Preserving Haunted History–Tennessee

N.B. This article originally included a section on the Tennessee State Prison in Nashville. That has since been moved into a new article.

Temperance Building
Walden and Roane Avenues
Harriman, Tennessee

Historic preservation and hauntings go hand in hand. Most often, those places known for their paranormal activity are also places that have preserved a great deal of their history: Savannah, Georgia; Charleston, South Carolina; St. Augustine, Florida and Natchez, Mississippi would most certainly qualify. This notion has made strange bedfellows at times with historians, scholars and preservationists teaming up with ghost hunters and paranormal investigators to help preserve historic locations. This was recently seen in an article from Britain’s Daily Mail, though the author takes it in more of a tongue in cheek fashion.

Temperance Building, 2010. Photo by Brian Stansberry, courtesy of Wikipedia.

I’d be interested to know how the citizens of Harriman, Tennessee and their efforts to restore their city hall reached the ears of the British Press. One wonders if they hacked the cellphones of the local city government in order to extract some of the details. Really, a story made the rounds via the Reuters News agency in a more respectful article by Tim Ghianni.

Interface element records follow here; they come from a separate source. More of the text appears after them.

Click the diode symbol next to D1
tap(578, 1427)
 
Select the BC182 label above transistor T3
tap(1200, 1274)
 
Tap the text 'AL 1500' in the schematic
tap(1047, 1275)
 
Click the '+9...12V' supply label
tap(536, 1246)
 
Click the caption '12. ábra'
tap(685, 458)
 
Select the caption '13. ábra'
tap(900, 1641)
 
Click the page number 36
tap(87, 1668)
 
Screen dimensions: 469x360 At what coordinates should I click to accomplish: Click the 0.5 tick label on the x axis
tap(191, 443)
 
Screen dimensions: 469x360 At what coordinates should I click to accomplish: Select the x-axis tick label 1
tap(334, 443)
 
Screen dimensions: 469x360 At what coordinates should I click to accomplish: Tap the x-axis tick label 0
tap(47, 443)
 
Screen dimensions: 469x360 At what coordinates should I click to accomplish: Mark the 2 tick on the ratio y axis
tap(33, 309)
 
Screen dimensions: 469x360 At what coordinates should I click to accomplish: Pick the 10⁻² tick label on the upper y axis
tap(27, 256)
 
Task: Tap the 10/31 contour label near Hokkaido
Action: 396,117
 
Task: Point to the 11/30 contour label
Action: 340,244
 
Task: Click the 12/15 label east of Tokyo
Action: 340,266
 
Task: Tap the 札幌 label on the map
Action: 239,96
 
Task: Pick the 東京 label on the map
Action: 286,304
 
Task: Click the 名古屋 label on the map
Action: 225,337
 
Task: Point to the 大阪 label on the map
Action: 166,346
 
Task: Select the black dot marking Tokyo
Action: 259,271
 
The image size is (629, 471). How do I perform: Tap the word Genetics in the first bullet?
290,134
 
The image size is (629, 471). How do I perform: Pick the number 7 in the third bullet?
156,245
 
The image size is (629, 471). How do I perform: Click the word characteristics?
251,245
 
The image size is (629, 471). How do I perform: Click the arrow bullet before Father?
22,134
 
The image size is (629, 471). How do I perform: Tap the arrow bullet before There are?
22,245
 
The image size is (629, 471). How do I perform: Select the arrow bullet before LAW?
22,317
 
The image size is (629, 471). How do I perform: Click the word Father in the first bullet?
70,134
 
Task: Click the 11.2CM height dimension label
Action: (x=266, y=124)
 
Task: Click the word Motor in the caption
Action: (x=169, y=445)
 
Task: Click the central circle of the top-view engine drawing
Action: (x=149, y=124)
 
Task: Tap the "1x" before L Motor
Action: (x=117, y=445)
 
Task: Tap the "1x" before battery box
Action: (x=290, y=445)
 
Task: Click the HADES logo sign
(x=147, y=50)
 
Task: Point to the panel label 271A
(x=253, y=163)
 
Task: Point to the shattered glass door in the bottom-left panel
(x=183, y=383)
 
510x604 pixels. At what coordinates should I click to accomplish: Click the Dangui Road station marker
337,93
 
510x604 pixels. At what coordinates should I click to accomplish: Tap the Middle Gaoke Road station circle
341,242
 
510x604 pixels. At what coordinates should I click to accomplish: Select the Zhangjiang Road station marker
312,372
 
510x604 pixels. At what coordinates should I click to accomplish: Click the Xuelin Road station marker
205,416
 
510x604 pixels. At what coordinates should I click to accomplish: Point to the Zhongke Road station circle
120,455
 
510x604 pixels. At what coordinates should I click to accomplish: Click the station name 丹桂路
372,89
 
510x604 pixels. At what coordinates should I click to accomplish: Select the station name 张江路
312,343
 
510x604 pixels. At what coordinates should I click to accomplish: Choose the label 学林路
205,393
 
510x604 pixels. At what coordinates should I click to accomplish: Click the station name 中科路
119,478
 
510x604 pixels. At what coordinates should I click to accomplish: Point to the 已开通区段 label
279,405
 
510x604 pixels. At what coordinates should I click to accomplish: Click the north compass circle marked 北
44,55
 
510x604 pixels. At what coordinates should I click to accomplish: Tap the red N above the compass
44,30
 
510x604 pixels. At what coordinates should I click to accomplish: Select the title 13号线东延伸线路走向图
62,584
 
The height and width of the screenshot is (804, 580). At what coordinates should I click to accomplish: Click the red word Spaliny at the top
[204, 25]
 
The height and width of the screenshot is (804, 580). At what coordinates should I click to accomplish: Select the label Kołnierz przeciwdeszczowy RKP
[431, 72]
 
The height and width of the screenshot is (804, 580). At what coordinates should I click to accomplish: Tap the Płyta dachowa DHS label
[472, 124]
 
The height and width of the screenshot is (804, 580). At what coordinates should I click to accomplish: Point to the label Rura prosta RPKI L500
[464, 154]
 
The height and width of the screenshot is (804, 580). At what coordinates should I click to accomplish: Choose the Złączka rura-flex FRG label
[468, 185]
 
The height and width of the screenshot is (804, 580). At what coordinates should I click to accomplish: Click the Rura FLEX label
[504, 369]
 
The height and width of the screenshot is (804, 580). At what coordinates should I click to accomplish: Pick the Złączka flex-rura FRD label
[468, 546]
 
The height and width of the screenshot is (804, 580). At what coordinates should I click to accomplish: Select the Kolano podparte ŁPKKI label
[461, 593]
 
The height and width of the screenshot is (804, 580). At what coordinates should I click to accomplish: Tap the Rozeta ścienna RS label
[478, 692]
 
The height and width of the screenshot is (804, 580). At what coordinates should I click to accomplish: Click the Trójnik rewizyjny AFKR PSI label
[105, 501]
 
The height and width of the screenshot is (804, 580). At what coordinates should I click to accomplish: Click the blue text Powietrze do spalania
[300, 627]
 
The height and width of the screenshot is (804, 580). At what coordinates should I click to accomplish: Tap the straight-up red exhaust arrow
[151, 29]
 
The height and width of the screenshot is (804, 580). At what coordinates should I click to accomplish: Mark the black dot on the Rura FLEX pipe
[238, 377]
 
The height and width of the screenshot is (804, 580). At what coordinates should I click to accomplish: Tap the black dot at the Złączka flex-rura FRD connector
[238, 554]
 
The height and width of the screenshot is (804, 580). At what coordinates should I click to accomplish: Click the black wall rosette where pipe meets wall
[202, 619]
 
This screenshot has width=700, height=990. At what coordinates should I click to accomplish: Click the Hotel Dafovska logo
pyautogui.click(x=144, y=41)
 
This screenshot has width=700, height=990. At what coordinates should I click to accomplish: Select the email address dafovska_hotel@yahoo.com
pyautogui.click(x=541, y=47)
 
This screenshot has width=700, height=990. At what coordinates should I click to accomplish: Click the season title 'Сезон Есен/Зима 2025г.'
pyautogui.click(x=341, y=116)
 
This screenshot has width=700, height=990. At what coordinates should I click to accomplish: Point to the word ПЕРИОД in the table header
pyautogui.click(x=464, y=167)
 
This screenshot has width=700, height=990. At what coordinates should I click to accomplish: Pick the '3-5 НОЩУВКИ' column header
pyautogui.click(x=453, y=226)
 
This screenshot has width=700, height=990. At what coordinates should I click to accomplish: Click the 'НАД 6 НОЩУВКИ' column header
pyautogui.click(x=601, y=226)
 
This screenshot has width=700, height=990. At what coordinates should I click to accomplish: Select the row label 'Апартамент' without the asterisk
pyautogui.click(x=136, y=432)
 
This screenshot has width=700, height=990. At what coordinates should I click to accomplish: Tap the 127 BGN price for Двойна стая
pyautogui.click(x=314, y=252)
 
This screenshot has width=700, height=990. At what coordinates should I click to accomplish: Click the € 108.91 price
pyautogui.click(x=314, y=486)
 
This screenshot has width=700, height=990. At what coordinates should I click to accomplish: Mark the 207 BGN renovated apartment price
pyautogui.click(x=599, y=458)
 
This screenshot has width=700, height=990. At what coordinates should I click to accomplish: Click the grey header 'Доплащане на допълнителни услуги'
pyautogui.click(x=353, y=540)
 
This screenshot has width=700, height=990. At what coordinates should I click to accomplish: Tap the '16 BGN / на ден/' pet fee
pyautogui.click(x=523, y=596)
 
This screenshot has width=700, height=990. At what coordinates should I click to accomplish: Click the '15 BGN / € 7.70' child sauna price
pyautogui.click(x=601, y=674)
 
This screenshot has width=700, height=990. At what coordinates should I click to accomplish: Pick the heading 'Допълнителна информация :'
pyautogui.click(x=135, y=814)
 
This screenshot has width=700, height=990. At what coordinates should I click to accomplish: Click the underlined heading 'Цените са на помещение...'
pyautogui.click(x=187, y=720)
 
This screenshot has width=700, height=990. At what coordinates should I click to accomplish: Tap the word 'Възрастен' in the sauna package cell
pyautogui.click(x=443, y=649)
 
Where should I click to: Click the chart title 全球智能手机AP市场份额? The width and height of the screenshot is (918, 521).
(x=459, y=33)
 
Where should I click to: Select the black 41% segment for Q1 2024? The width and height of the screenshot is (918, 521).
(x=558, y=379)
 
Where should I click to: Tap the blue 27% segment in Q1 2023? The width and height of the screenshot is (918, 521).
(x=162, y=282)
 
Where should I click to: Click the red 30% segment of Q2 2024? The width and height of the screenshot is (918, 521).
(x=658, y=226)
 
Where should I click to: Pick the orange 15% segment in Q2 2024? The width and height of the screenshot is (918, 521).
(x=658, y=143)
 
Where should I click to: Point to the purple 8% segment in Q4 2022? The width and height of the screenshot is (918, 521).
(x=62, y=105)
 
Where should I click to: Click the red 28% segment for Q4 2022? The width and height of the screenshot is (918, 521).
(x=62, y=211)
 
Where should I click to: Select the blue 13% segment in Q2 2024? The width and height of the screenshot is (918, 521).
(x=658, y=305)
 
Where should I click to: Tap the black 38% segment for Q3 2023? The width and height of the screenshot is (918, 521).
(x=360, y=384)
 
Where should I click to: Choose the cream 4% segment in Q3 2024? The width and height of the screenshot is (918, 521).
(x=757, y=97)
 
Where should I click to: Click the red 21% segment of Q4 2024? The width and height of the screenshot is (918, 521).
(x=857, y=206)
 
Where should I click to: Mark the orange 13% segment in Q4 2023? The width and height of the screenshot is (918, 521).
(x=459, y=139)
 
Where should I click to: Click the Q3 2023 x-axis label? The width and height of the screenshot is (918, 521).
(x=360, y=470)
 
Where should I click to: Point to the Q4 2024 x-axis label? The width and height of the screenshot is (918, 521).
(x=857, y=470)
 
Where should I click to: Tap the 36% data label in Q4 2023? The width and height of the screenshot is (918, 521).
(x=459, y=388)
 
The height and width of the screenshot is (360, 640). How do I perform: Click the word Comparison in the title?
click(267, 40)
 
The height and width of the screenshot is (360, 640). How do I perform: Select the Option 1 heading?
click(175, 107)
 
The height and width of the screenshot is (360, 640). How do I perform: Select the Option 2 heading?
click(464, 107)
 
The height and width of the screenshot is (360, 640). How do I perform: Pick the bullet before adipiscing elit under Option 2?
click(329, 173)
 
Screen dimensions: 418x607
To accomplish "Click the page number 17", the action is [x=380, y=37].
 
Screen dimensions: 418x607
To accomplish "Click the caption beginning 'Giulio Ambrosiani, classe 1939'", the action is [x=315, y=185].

Harriman, Tennessee is a quiet town in East Tennessee, just off of Interstate 40 near Knoxville. The town was founded in 1889 by leaders in the Temperance Movement, the Victorian movement to free the country from the vise-grip of the vice of alcohol. Hopefully this utopia would provide a cleansing presence among the moonshiners of Appalachian Tennessee. In the Panic of 1893, the East Tennessee Land Company, which had been established to create the city, was forced into bankruptcy, though the Temperance leaders involved in the town marched forward. The large Romanesque revival structure on Roane Avenue was constructed to house the land company and with its closure, the building became the main hall for American Temperance University.

In the second year of the university’s existence (1894), it boasted some 345 students but that number dwindled by 1908 and the university shut its doors. The large building then served as a jail and went through a number of other uses before being occupied by the City of Harriman as a City Hall. Recently, the over 120-year-old building has required more and more maintenance; work that a city in the grips of the economic recession that has plagued the US can ill afford.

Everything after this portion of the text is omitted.